The minor is made up of one foundation class, three electives, a field internship and a final capstone course. After completing the initial foundation course, students have the chance to select one of three pathways on which to focus: Children and Youth in Context: Culture, Communities and Education; Advancing Equity through Education Policy; and Education in a Global Context. There is also an option for students to create their own pathway.
Goldin said the goal of establishing pathways is to ensure students’ gained expertise in one particular area.
“The reason we have these discrete and coherent pathways is because we want student to have some depth and some mastery,” Goldin said. “It’s wonderful to take something here and take something there, but we wanted at the end for people to say, ‘In these 15 credits, I have learned how to do this, I have learned about that, and now I’m equipped to do this great work.’”
Goldin also reiterated Tolontan’s earlier sentiments about the applicability of the minor because it emphasizes pervasive issues like teaching and learning.
“If you live inside of this society, then thinking systematically about schools is critical,” Goldin said. “No matter what profession you’re going to be in, there are so many ways – by necessity –you’re going to have to think about teaching and learning.”
Maternowski added he felt the minor presents a way for students to explore the world of education without commitment.

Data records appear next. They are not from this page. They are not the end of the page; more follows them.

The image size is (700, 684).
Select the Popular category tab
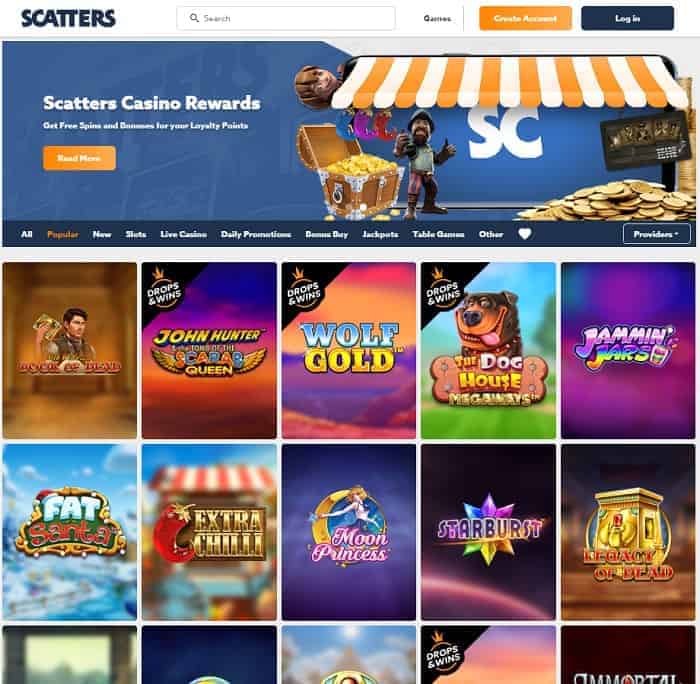coord(62,234)
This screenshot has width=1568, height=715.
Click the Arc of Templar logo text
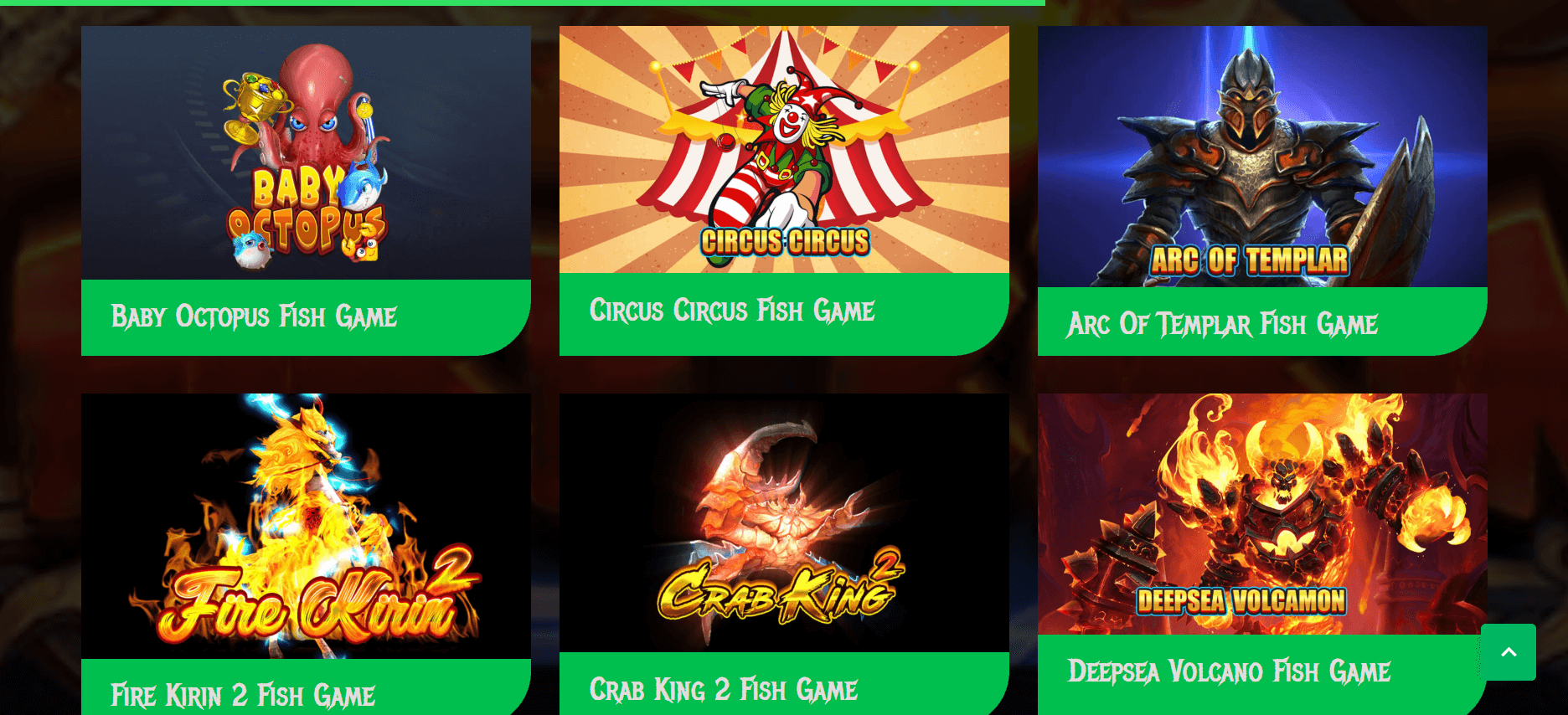coord(1249,260)
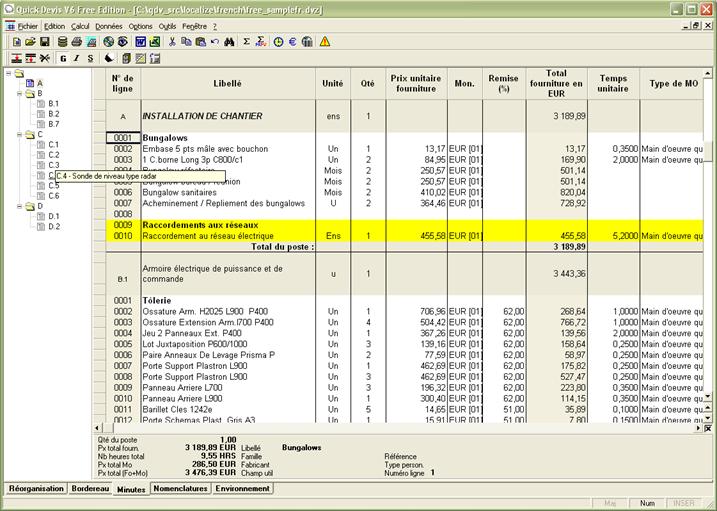Click the Libellé column header
The image size is (717, 511).
[227, 84]
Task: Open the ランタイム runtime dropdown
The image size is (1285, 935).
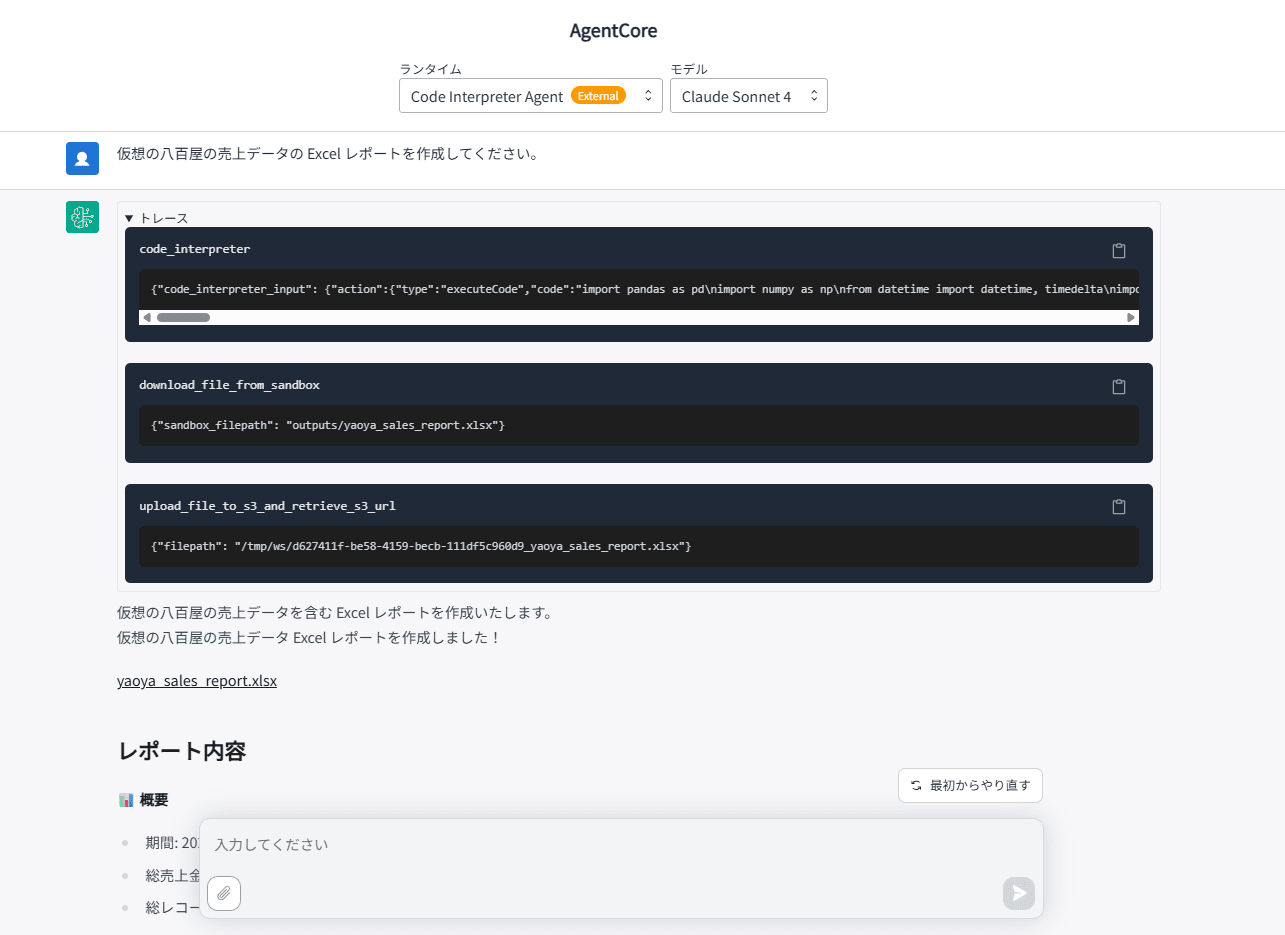Action: pos(530,95)
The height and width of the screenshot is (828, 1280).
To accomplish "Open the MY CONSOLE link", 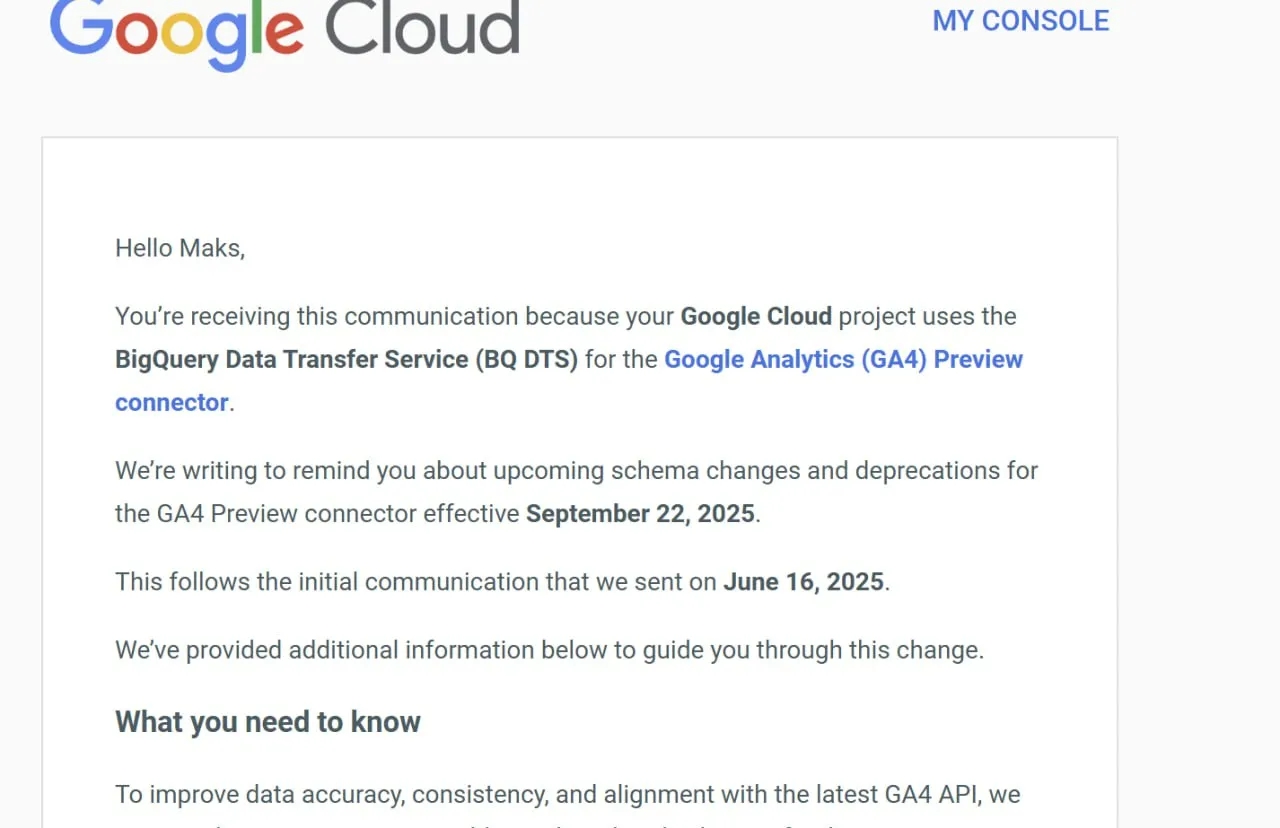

“It brings the School of Education more into the rest of the University because often it’s like Engineering classes – you’re not going to take an engineering class if you’re in LSA – and I think for the longest time you weren’t going to take an education class if you were in LSA,” Maternowski said. “Now this is kind of like there’s a way to dabble in education without going through all sorts of loopholes.”
While many schools have already accepted the minor — the most recent being the School of Public Health — the College of Engineering has yet to follow.
Nevertheless, Tolontan has already started taking classes to fulfill its requirements. He explained the minor is relevant to engineers because, like educators, they work to improve the lives of others.
“For a really long time, engineering has kind of been seen as the thing that puts people in space and accelerates particles — it leads to these amazing things but that doesn’t really help people,” Tolontan said. “Recently there has been a huge push toward creating better lives for people through engineering and this is what the College of Engineering at U of M tries to do most. Through education, and the minor in particular, I feel it’s that much easier to bring people closer to these innovations that they’re trying to achieve.”
Moving forward, Goldin hopes the minor allows students from all backgrounds to work together to creatively tackle the institutional issues of social justice, education and power.
“It’s really incredible when you have somebody who is studying business and when you have somebody who is studying public health, when you get them into a group to talk to each other, the things that they can do are just exponentially more creative given they’re coming with this different set of expertise,” Goldin said. “That’s what you get from this beautiful minor.”